# STATED TASK
Starting at the line that has "Point to the Bonistock label" and running through the end of the items, arrange them as a two-column CSV with the headers instruction and response. Give one row per item, with its text and its answer each in a single quoted field and line breaks turned into spaces.

● ● ● ● ●

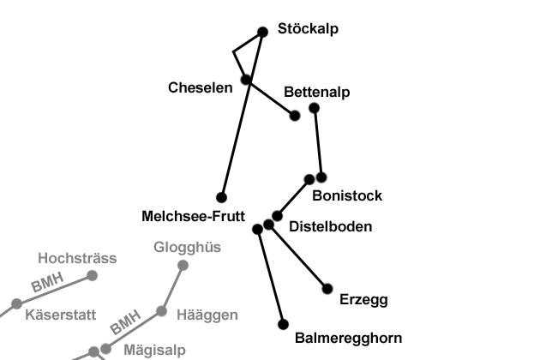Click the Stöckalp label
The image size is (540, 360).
click(308, 28)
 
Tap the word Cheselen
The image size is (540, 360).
click(201, 87)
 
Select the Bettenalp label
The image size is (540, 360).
click(317, 92)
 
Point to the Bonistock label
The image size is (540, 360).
click(347, 195)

● ● ● ● ●

# RESULT OF THE EXERCISE
instruction,response
"Point to the Bonistock label The image size is (540, 360).","click(347, 195)"